Salin kembali bagian teks tentang ‘ashabah dari "Kata ‘ashabah merupakan" sampai "mereka disebut ‘ashabah.", dan tukar kata "mengelilingi" dengan "mengitari".

◆ SUMBER ◆
====

Kata ‘ashabah merupakan bentuk jamak dari bentuk tunggal ‘at-shib, meskipun bentuk tunggal ini tidak digunakan oleh orang Arab. Orang Arab biasa menggunakan kata ‘as}abah untuk jamak dan tunggal, dan dijamakkan lagi menjadi ‘ashabaht.  secara bahasa, ‘ashabah  berarti orang-orang yang mengelilingi dan melindungi.

‘Ashabah merupakan istilah yang dikenal dalam masyarakat Arab sebelum datangnya Islam dalam pengertian kerabat dekat (atau yang dipandang dekat) dari seseorang  yang seluruhnya terdiri atas laki-laki yang terhubung dengan orang tersebut melalui laki-laki, baik kerabat dari garis (tharf ) keturunan, orangtua, saudara maupun paman. Karena kerabat laki-laki dari jalur laki-laki tersebut mengelilingi dan seakan-akan membalut seseorang maka mereka disebut ‘ashabah.

Adanya kelompok ‘ashabah dalam masyarakat Arab adalah konsekuensi dari sistem kekerabatan patrilineal. Dalam masyarakat dengan sistem kekerabatan patrilineal, mereka yang termasuk dalam satu kelompok kerabat semuanya terhubung melalui laki-laki. Seseorang dengan orang lain tidak termasuk satu kelompok kerabat jika keduanya tidak terhubung melalui laki-laki. Karena itu, laki-laki yang termasuk satu kelompok kerabat tertentu adalah laki-laki yang saling terhubung melalui laki-laki, dan tidak melewati perempuan. Jika hubungan kekerabat tersebut dilihat dari seseorang (ego), maka yang termasuk kerabat dari ego tersebut hanyalah laki-laki (dan perempuan) yang hubungan kekerabatannya dengan si ego tersebut melalui laki-laki dan/atau tidak melewati perempuan. Sebaliknya, semua laki-laki (dan perempuan) yang hubungan kekerabatannya dengan si ego melalui perempuan maka tidak termasuk dalam kelompok kerabatnya. Dengan demikian, adanya kelompok kerabat laki-laki yang dalam masyarakat Arab disebut dengan istilah ‘ashabah adalah sebuah kemestian dalam sistem kekerabatan patrilineal. Semua laki-laki yang termasuk ke dalam kelompok kerabat seorang ego adalah ‘ashabahnya, dan sebaliknya, ‘ashabah seorang ego adalah semua laki-laki yang termasuk dalam kelompok kerabat ego tersebut.

Pada masa itu, pada prinsipnya hanya laki-laki dewasa dari kelompok ‘ashabah ini yang dapat memperoleh warisan. Dengan memperhatikan fakta sosiohistoris ini dan kelemahan hadis-hadis tentang keahliwarisan ‘ashabah maka sangat beralasan untuk menduga bahwa kelompok ahli waris ‘ashabah dalam hukum kewarisan Islam  beserta aturan prioritas yang berlaku di antara mereka diambil alih dari sistem agnatic adat Arab kuno.[1] Bahkan para ahli hukum Islam Barat menganggap bahwa konsep ‘ashabah dalam hukum Islam diambil begitu saja dari hukum adat tribal Arabia pra-Islam Smith, maka harta warisan itu jatuh kepada ‘ashabah. [2] Dengan mendasarkan kesimpulannya pada hukum kewarisan Islam yang di dalamnya terdapat konsep ‘ashabah maka Smith secara tidak langsung mengatakan bahwa konsep ‘ashabah itu diambil dari hukum adat Arabi pra-Islam.

====

◆ DATA YANG DIBERIKAN ◆
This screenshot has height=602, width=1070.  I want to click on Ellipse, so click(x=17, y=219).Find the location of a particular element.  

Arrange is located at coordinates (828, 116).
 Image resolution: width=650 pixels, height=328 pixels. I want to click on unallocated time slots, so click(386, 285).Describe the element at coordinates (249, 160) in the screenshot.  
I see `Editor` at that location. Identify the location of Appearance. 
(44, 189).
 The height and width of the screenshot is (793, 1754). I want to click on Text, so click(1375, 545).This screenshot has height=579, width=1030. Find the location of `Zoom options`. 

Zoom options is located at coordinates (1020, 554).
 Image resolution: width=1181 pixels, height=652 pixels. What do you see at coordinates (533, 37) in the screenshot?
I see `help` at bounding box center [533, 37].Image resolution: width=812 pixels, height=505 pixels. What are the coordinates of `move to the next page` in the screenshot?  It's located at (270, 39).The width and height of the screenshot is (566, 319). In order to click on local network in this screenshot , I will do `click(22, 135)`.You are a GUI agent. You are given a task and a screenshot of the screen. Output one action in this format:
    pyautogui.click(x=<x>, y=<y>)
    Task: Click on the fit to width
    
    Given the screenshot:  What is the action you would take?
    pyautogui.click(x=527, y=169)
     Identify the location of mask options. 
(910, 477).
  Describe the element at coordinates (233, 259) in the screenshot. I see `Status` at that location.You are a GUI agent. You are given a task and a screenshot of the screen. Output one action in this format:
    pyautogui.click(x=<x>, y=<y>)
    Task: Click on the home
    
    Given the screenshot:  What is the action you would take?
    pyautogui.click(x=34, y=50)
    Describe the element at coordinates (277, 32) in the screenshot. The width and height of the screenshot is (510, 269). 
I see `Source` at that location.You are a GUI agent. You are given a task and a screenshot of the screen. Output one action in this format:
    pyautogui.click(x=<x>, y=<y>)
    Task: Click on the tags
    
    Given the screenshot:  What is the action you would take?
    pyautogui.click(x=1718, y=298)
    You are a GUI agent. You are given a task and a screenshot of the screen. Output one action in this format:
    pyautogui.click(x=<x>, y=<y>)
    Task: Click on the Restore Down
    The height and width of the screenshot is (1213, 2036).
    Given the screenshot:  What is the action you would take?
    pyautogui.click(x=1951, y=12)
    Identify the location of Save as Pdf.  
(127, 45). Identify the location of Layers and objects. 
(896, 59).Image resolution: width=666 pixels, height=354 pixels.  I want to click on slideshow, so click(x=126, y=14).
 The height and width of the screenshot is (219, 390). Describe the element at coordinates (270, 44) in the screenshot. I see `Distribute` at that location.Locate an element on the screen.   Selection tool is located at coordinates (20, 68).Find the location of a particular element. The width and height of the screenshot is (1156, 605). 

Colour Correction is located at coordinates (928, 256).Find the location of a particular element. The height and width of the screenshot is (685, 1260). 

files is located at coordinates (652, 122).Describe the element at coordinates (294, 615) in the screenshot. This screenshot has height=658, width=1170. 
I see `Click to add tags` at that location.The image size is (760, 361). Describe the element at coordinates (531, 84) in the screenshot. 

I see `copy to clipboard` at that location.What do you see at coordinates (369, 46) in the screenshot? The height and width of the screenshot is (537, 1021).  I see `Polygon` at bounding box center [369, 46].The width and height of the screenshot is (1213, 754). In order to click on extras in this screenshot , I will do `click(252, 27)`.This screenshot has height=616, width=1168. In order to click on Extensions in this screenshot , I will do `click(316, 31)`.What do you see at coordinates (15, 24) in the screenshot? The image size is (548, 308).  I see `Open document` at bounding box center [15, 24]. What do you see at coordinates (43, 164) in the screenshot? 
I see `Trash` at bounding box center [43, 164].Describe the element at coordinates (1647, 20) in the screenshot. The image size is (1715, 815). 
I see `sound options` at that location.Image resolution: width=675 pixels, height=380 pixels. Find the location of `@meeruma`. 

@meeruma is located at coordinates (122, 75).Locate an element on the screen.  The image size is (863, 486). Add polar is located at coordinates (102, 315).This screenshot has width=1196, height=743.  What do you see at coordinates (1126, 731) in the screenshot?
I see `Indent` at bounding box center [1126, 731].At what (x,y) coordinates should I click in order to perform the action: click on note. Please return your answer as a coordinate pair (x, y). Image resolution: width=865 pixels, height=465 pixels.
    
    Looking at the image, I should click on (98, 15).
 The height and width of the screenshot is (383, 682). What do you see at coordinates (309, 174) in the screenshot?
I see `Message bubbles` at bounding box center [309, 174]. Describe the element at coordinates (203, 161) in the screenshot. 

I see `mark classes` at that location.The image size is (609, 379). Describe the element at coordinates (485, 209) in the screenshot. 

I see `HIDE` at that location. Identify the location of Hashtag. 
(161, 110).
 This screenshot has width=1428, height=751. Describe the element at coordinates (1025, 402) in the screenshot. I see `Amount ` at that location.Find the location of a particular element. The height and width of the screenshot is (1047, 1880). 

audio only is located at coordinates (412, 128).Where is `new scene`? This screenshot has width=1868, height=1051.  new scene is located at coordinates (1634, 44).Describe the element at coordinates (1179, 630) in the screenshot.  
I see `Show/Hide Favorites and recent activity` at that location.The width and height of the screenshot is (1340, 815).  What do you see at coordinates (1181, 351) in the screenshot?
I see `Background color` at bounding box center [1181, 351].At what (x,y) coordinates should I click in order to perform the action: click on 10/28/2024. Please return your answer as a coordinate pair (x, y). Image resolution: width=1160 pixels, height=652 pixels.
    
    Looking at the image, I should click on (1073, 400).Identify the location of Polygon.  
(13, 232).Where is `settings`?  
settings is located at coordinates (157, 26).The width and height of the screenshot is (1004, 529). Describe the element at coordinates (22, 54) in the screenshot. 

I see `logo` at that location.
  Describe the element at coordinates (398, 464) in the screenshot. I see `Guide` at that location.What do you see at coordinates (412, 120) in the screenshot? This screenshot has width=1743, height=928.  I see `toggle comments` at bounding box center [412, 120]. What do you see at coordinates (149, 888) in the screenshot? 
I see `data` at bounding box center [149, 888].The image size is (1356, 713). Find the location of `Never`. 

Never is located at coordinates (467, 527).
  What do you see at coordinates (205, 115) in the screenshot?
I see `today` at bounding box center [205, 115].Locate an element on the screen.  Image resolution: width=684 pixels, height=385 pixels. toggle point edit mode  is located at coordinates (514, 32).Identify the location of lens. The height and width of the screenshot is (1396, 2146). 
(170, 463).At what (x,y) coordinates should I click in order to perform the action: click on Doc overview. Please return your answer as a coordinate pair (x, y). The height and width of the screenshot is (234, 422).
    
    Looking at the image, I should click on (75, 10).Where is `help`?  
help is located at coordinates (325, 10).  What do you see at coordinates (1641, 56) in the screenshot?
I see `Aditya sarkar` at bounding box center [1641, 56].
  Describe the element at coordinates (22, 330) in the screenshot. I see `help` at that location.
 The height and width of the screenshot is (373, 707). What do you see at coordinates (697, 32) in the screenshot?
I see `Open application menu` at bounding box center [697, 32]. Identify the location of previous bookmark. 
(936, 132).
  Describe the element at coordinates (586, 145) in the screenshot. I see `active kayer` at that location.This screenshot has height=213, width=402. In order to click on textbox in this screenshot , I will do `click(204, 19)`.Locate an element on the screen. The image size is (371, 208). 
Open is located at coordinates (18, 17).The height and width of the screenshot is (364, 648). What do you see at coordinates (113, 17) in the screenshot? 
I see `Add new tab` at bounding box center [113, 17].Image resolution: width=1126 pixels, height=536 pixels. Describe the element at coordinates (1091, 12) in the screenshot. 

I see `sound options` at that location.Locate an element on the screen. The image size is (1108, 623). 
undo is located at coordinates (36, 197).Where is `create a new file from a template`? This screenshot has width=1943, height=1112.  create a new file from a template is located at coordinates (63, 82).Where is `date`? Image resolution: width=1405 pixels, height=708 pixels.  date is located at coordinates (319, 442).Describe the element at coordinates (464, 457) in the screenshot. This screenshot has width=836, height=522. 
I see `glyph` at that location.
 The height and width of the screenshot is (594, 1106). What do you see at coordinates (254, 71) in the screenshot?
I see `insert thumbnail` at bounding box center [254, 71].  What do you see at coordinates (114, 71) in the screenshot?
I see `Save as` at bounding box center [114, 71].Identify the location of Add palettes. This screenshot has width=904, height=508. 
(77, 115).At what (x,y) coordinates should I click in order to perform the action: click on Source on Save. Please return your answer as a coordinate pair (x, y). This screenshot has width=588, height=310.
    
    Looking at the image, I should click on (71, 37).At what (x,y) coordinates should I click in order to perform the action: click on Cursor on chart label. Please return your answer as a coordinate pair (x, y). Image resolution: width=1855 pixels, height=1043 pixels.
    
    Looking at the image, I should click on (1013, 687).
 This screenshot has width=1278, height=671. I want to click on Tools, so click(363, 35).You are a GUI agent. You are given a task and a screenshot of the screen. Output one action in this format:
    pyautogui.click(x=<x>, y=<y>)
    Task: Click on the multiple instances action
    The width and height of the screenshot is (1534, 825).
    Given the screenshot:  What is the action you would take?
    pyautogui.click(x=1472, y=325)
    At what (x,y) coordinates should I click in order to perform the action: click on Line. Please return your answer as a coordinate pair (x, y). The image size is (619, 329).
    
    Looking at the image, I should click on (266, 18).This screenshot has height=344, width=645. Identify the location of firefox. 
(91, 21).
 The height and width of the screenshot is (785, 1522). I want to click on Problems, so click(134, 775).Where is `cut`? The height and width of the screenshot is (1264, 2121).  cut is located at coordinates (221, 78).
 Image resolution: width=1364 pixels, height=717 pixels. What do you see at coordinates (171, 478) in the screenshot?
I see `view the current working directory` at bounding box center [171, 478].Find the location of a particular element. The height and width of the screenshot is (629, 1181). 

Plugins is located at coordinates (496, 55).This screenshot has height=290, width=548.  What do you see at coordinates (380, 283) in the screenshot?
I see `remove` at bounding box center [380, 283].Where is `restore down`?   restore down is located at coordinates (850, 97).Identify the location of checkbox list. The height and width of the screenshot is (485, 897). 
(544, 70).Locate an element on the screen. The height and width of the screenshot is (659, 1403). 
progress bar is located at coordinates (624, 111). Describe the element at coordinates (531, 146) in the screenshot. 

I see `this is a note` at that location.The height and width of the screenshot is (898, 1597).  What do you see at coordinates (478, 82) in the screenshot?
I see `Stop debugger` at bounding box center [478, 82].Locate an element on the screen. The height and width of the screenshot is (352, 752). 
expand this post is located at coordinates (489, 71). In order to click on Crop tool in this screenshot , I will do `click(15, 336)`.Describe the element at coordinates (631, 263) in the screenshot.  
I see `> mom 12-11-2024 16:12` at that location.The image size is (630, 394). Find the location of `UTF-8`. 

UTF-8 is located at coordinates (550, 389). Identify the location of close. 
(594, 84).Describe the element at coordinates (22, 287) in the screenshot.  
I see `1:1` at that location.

====

◆ JAWABAN TERTULIS ◆
Kata ‘ashabah merupakan bentuk jamak dari bentuk tunggal ‘at-shib, meskipun bentuk tunggal ini tidak digunakan oleh orang Arab. Orang Arab biasa menggunakan kata ‘as}abah untuk jamak dan tunggal, dan dijamakkan lagi menjadi ‘ashabaht.  secara bahasa, ‘ashabah  berarti orang-orang yang mengitari dan melindungi.

‘Ashabah merupakan istilah yang dikenal dalam masyarakat Arab sebelum datangnya Islam dalam pengertian kerabat dekat (atau yang dipandang dekat) dari seseorang  yang seluruhnya terdiri atas laki-laki yang terhubung dengan orang tersebut melalui laki-laki, baik kerabat dari garis (tharf ) keturunan, orangtua, saudara maupun paman. Karena kerabat laki-laki dari jalur laki-laki tersebut mengitari dan seakan-akan membalut seseorang maka mereka disebut ‘ashabah.